With all of the economic changes and advancements in technology, remodeling has grown by leaps and bounds in some respects. In three years, the industry has turned to strong energy efficient and green technology and sparked an amazing following online with multiple DIY videos, galleries, epic house renovation stories and more. There have also been significant changes in the tax credits and how people are getting through this recession by choosing to remodel instead of selling their homes. This article will take a look at different aspects that have changed the industry since 2009.
Just as President Obama was stepping into office, he created the American Recovery and Reinvestment Act of 2009, which set aside $4 billion as tax incentives and rebates for homeowners who chose to make energy conscious home improvements. The cap was about $1,500 for most of these home upgrades that included HVAC systems, windows, roofing and appliances. Most homeowners chose to upgrade their homes because of these tax incentives, but these would eventually run out.
Now, there are still tax incentives for homeowners who choose to go green by using solar, geothermal, or wind energy elements in their homes. ARRA tax credits are still in effect if you choose to make these renovations and they are uncapped until the year 2016.

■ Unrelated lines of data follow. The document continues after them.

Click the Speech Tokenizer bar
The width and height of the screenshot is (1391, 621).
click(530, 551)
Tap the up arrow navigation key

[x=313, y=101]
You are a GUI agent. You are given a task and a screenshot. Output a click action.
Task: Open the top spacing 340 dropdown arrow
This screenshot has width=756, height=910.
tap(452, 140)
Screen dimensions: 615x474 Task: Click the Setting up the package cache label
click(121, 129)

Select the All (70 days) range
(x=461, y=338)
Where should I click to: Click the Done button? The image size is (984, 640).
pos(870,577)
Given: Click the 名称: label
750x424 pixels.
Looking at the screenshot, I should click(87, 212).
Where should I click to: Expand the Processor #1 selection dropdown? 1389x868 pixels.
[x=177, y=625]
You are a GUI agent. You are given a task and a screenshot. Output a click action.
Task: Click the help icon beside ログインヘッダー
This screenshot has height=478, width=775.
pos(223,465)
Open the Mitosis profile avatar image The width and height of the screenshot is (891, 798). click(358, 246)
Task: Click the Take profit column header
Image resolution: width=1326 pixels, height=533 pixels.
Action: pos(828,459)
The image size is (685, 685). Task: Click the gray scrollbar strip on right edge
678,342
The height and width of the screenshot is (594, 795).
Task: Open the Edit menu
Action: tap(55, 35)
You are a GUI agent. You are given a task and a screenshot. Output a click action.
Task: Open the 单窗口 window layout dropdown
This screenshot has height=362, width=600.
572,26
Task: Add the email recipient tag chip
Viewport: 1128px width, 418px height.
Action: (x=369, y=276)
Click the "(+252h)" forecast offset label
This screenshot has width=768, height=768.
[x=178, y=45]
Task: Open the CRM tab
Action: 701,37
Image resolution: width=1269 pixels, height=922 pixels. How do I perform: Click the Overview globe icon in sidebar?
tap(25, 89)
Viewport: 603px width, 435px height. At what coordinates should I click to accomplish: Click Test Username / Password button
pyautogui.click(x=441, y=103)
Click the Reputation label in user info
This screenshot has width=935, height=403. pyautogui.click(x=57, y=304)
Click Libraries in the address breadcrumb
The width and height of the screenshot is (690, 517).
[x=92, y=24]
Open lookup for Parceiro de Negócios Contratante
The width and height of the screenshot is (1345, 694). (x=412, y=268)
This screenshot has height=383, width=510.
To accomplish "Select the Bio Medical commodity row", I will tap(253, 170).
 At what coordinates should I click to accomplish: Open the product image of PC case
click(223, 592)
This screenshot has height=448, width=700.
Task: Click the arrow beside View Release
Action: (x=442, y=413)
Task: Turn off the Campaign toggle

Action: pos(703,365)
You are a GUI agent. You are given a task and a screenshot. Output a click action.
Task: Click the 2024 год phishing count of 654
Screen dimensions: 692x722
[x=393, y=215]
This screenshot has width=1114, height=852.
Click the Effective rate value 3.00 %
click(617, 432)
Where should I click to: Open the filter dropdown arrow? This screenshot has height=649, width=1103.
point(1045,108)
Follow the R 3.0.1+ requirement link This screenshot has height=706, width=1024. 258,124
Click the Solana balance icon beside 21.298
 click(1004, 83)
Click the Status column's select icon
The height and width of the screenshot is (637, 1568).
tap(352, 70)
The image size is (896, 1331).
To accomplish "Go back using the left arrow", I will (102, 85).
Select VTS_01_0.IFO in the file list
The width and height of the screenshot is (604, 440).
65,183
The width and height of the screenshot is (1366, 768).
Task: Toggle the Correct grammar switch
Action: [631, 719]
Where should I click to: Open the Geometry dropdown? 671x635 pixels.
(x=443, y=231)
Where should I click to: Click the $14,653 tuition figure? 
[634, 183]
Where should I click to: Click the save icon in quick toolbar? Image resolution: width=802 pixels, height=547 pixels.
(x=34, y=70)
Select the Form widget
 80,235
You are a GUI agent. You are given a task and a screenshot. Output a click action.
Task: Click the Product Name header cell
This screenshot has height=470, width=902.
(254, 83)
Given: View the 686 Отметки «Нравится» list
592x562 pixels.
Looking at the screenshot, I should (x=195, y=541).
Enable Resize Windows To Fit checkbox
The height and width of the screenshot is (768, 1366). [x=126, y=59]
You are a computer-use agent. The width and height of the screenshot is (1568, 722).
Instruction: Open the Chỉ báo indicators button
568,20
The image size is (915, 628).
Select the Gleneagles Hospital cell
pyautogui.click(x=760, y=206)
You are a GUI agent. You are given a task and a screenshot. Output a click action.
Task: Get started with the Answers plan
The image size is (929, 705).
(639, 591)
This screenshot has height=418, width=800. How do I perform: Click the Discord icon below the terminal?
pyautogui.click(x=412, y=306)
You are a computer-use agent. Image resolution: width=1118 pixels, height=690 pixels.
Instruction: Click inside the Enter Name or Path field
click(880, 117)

Lead rules also came into effect in 2009. The Lead Renovation, Repair and Painting Rule were active in April 2010. Some remodelers actually stopped working on older homes due to this controversial legislation, as it was costly to deal with the training, documental and business breaking fines for not complying with the law. However, there are now many certification programs that have changed the way remodelers look at the lead paint rule. The rule was also further amended in March 2012 so that it would make things easier on remodelers and clients.
Recent market news shows that the housing market may be making a recover. In 2009, there were just 478,000 housing starts, but now the numbers have climbed to almost 700,000, which is a 31 percent growth.
There's also some changes placed on the exterior value of a home. There is a surge in replacement projects, as many homeowners choose to do exterior replacements, including things like garage doors and walkways. Seven of the top 10 projects,were replacement projects for 2011 through 2012.
Hopefully the housing industry will make its comeback later this year, but remodeling has certainly allowed homeowners to create more value in their homes and change the way that they look at their residences. In addition, many homeowners have found DIY projects to do around the home and continue to make upgrades, adding more worth to their homes each year.